On September 25, Amazon released 80 new devices, some of which can be found here. Even for a company of its size, that is an impressive number and an even more impressive line-up. However, I think something much more profound happened a day earlier. On Tuesday, September 24, 2019, at 11:04 AM EDT, in a simple press release, Amazon announced the Voice Interoperability Initiative.
Its goal is to ensure that voice services work seamlessly alongside one another on a single device. More specifically, voice-enabled products should be designed to support multiple simultaneous wake words. More than 30 companies already supporting this effort, including Amazon, Baidu, BMW, Bose, Harman, Logitech, Microsoft, Salesforce, Sonos, Sony, Spotify, Orange, Verizon, Intel, NXP, and Qualcomm.
I think Marc Benioff, Chairman and co-CEO at Salesforce, which has its own Einstein Voice Assistant, understood and verbalized the significance of this moment best, when he said:
“We’re in the midst of an incredible technological shift, in which voice and AI are completely transforming the customer experience.” — Marc Benioff, Chairman and co-CEO at Salesforce
I have often compared the current proprietary smart speaker/voice assistant market, with the time and market before the Web Browser. I.e., to me, Google Home, Amazon Echo, and Apple Home Pod, look a lot like CompuServe, AOL, and MSN did.
Considering the goals of the Voice Interoperability Initiative and its supporters, I think it’s fair to ask, how much closer to something comparable to a Web browser, did we just get?
What came after CompuServe, AOL, and MSN?
CompuServe, AOL, and MSN unsuccessfully tried to remain gatekeepers while also integrating the Web. Instead, users switched to independent Internet Service Providers (ISP), accessed the internet directly, and used sites like Yahoo.com as homepages so-called portals, which were customizable with relevant links (bookmarks) and content feeds.

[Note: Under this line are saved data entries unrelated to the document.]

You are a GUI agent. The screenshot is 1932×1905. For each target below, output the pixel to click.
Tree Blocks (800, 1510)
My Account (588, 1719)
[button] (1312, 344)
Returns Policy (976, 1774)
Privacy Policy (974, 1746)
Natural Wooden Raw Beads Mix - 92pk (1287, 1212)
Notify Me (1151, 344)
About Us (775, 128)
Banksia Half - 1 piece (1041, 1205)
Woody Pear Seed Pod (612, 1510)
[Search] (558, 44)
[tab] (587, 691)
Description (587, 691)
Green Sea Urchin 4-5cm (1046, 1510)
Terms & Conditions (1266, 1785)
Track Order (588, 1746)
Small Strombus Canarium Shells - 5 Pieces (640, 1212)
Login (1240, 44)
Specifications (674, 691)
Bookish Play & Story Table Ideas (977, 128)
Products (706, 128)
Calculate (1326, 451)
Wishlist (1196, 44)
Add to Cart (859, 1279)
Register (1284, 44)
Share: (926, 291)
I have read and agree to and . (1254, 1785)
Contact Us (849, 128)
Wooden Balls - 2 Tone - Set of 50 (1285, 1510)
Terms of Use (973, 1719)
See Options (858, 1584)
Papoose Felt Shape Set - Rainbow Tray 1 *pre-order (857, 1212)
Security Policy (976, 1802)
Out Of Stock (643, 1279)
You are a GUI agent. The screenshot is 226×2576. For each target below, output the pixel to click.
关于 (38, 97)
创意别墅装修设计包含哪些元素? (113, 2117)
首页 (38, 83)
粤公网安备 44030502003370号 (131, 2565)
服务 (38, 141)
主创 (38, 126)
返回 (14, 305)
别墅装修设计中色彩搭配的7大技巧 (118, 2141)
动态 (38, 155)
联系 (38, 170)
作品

Adding a skill to your Alexa profile is somewhat comparable to that. Saying “Alexa” is like opening Yahoo.com, saying “open Spotify” is like clicking on a bookmark, or saying “what is my news brief” can be compared to reading your pre-configured news items on a portal page
What is going to change?
What the Voice Interoperability Initiative proposes is that devices like the Amazon Echo, will not only wake up when you say “Alexa” but also on many other (branded) words. I suppose you will have to actively enable the other wake-words. Those wake words will now allow you to communicate directly with the selected voice assistant.
Instead of saying the propriety wake word(s) like “Alexa”, or “Okay Google”, followed by the invocation word (brand, name of the skill), followed by hearing a greeting, and finally saying the intent. You will be able to just speak the brand-name directly followed by your intent. E.g. “Spotify play Cruel Summer by Taylor Swift.”
What does this mean?
Wake word recognition is implemented in hardware/firmware, meaning happening directly on the device and not performed on a remote server that received a recording of your voice over the Internet. The list of recognizable wake words is limited and most likely not instantaneously be updatable.
To draw another analogy to the Web, I think of wake words like domain names and the rush for getting popular wake-words registered and into the on-device recognizers will probably not be unlike the gold-rush for domain names.
The fight between companies that joined the Voice Interoperability Initiative and those outside (Apple, Google, and Samsung) will be the browser wars all over again.
When Siri was integrated into iPhone 4S at its release in October 2011, most of us knew that Voice was going to be a long game, like running a Marathon. With last week’s announcement of the Voice Interoperability Initiative, we suddenly seem a lot closer to the finish line.
With Voice-Biometrics already working pretty well for Speaker-Identification, Speaker-Authentication seems just around the corner. I.e., there are no more corners, the rest of the race is more like the New York City 5th Avenue Mile race, which takes runners down 20 blocks in one straight line of one of Manhattan’s most well-known streets.